It’s hard to know when a cavity is about to strike, which is why finding out you have a cavity during a dental exam might be a complete shock. But, even though you may not feel a cavity forming, plaque is working overtime to damage your teeth. Thankfully, there are some ways you can prevent cavities from creeping in, or getting worse if you’ve already gotten one. Keep reading to learn about the three types of cavities and how you can avoid getting them.

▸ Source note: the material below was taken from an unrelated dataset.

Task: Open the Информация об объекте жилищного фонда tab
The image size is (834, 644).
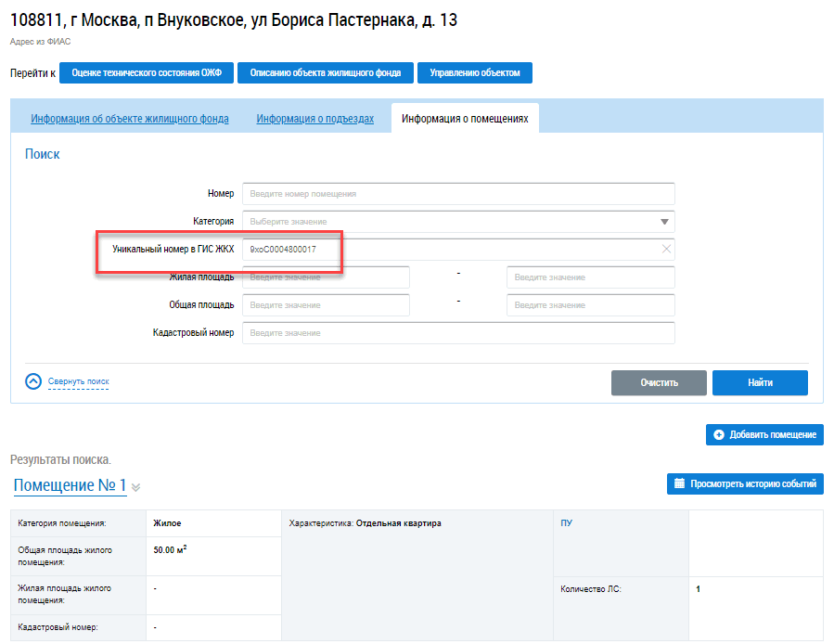Action: [x=130, y=119]
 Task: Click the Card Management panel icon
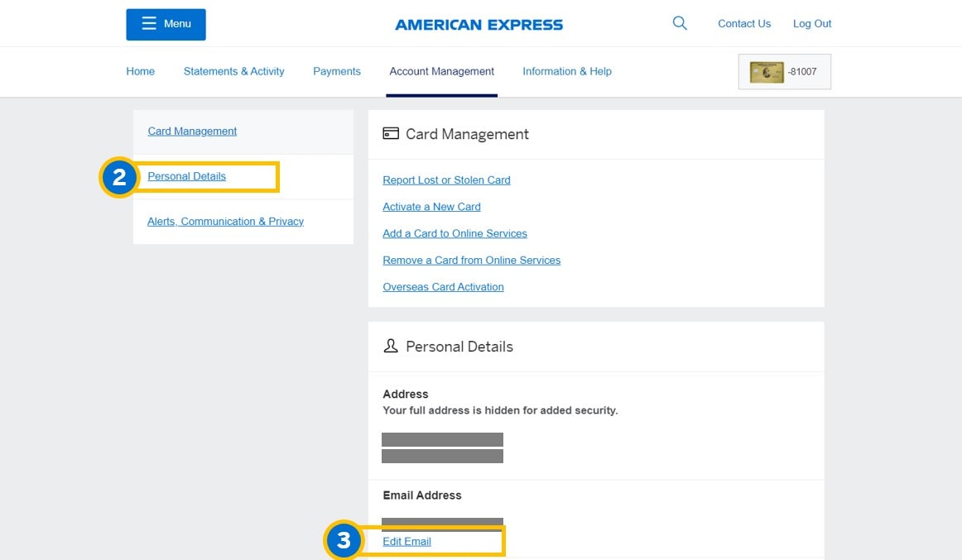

These cavities form on the smooth surfaces of your teeth, which are generally found on the sides of your teeth. Though they’re smooth, plaque is still able to find a way to hold on and cause damage. One of the best ways to prevent these kinds of cavities is to minimize exposure to plaque. Cutting down on sugary snacks and practicing good dental hygiene can help cut your chances of developing this kind of cavity. Flossing is especially important, since cavities can form in between your teeth.
Pits and Fissures
These cavities are found toward the back of your mouth, where your teeth have a little more width on top. Your molars have a flatter surface that contain grooves that help you chew and break down food. These are the little spaces where plaque and food particles can get stuck and start to form cavities. Brushing thoroughly on the surface of your top and bottom teeth can discourage cavities here.

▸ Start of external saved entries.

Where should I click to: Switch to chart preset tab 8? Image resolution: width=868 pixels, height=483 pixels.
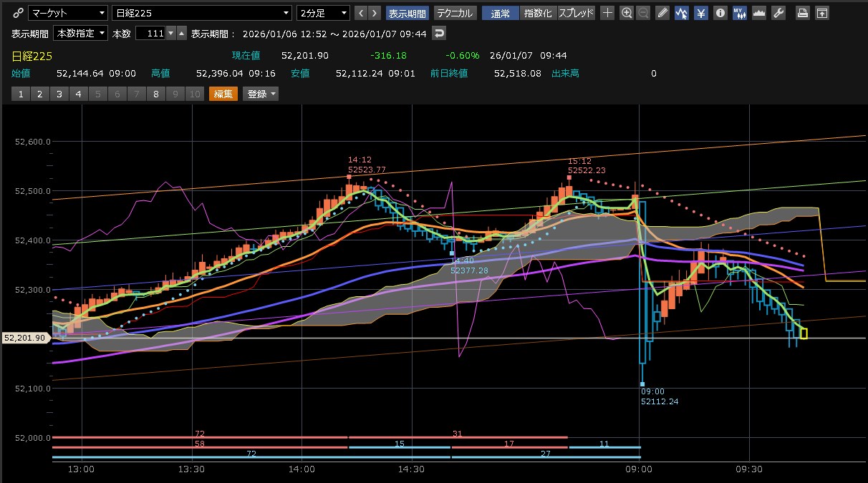coord(155,94)
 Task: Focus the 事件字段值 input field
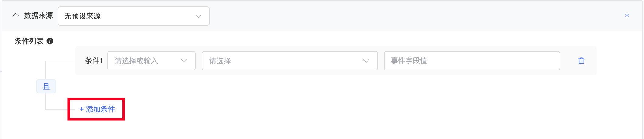471,61
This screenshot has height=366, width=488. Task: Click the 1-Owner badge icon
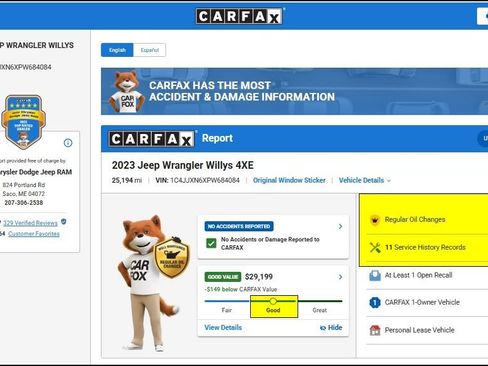(x=375, y=303)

Cavities on the root of the tooth are the most worrisome. This is because the root of the tooth acts like the root of a tree and ensures the rest of the tooth stays healthy. The root of the tooth also is missing one important feature that helps your teeth fight cavities: enamel. If you brush your teeth too aggressively, you may be inadvertently causing your gums to recede, thus exposing the sensitive root of the tooth to plaque and bacteria. Brush gently and make sure your mouth is hydrated, which will help you avoid gum disease that comes from dry mouth.